__Records from a data collection__
***

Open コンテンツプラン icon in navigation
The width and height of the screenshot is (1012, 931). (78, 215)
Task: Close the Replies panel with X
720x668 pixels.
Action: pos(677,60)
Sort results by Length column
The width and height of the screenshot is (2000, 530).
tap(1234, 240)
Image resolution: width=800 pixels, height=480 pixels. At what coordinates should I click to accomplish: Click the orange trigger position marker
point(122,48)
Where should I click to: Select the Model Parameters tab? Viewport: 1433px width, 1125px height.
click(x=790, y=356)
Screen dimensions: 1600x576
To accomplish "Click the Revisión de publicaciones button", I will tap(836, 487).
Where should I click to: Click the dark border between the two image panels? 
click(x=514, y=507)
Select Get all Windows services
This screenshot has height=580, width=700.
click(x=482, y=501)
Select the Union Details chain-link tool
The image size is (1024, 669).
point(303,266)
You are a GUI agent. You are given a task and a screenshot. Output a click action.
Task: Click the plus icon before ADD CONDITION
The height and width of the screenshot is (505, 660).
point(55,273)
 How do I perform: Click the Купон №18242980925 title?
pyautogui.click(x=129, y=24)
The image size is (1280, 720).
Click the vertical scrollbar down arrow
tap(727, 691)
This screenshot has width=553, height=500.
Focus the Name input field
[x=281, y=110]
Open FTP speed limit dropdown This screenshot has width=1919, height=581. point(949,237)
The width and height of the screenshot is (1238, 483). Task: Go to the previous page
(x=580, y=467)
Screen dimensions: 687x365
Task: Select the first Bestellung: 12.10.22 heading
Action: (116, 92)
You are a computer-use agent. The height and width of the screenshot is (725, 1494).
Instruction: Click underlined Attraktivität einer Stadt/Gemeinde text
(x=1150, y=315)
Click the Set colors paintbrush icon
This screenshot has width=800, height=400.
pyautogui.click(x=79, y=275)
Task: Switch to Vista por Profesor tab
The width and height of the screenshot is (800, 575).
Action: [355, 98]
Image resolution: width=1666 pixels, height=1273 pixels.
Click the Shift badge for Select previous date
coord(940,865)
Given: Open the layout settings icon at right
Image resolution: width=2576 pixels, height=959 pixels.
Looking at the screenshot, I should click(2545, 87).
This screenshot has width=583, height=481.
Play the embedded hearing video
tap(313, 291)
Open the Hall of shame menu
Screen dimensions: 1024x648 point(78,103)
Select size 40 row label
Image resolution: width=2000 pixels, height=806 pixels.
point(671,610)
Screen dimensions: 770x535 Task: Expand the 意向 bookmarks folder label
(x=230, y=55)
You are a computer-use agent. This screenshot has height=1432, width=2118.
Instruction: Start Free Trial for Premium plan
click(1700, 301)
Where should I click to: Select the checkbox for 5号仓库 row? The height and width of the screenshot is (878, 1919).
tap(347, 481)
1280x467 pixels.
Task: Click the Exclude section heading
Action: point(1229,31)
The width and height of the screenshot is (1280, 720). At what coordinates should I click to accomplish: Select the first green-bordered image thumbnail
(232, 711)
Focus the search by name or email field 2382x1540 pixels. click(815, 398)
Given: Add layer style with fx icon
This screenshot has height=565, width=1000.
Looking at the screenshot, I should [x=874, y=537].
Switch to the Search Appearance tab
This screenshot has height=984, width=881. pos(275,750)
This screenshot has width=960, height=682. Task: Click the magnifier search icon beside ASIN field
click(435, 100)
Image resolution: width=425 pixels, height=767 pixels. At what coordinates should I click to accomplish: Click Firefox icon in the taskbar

***

__Required work__
Starting with the line that contains "Given: Add layer style with fx icon", restate every line through the end of the records above, exactly and with no other lines.

__Written answer__
Given: Add layer style with fx icon
This screenshot has height=565, width=1000.
Looking at the screenshot, I should [x=874, y=537].
Switch to the Search Appearance tab
This screenshot has height=984, width=881. pos(275,750)
This screenshot has width=960, height=682. Task: Click the magnifier search icon beside ASIN field
click(435, 100)
Image resolution: width=425 pixels, height=767 pixels. At what coordinates should I click to accomplish: Click Firefox icon in the taskbar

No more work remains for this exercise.